Set problem 1
In the listing below, copy every line exactly, starting at the line that contains "Given: Click the All-Glass Lens title label" and ending at the last line of the listing. Leave the pictures out.

======== Reading passage

Unfortunately theere is a tendency from financial institutios in this country (amongst others) to focus on the big 4 accountancy bodies when issues like this need to be farmed out to experts. Charge per hour is generally set at the level of senior partner, whilst in reality the majority of the work is being done by juniors and trainees. It's a mindset issue and value for money seems to be left out of the decision making process. Hence, the high costs associated with this elite group


----------



## jack2009 (16 Feb 2012)

ajapale said:


> Either way the appointment should got through the standard _*public procurement process*_ and a the manager/management firm drafted off a list of qualified firms.


 
You still end up at square one as only the larger firms have any experience of administrations and therefore the smaller firms will not win the bid due to lack of experience.


----------



## ajapale (16 Feb 2012)

OK this may be true but at least if you go through the public tendering process it is transparant and competitive.

================
======== Input records

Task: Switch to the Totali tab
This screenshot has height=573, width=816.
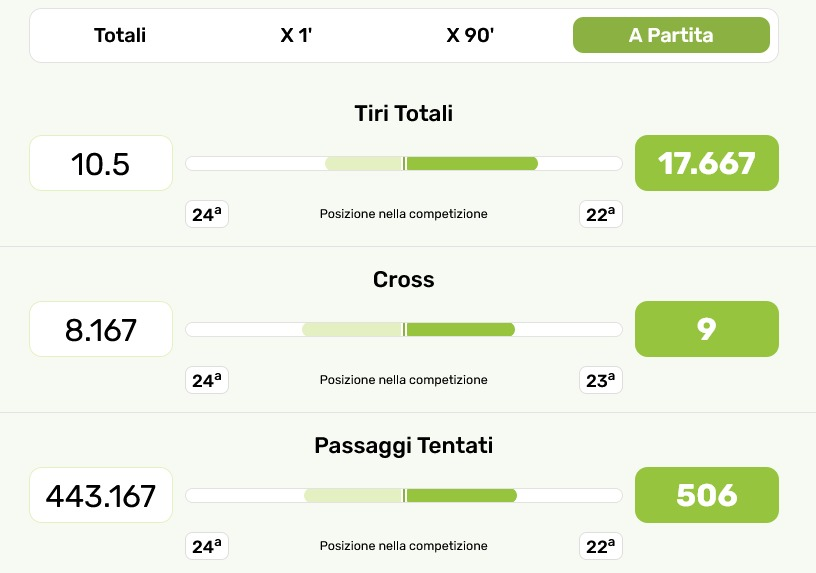Action: coord(120,36)
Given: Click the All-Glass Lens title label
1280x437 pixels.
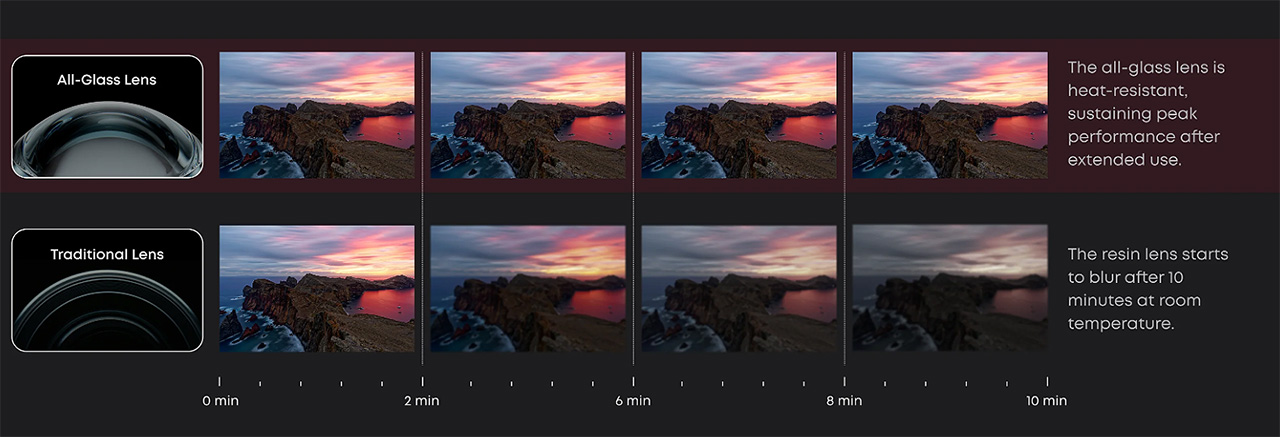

================

Set problem 2
In the forum thread above, why does one poster say smaller firms would not win the bid even under a standard public procurement process?

Full answer 1
Given: Click the All-Glass Lens title label
1280x437 pixels.

Full answer 2
Only the larger firms have any experience of administrations. So the smaller firms would lose the bid for lack of experience, and things would end up back at square one.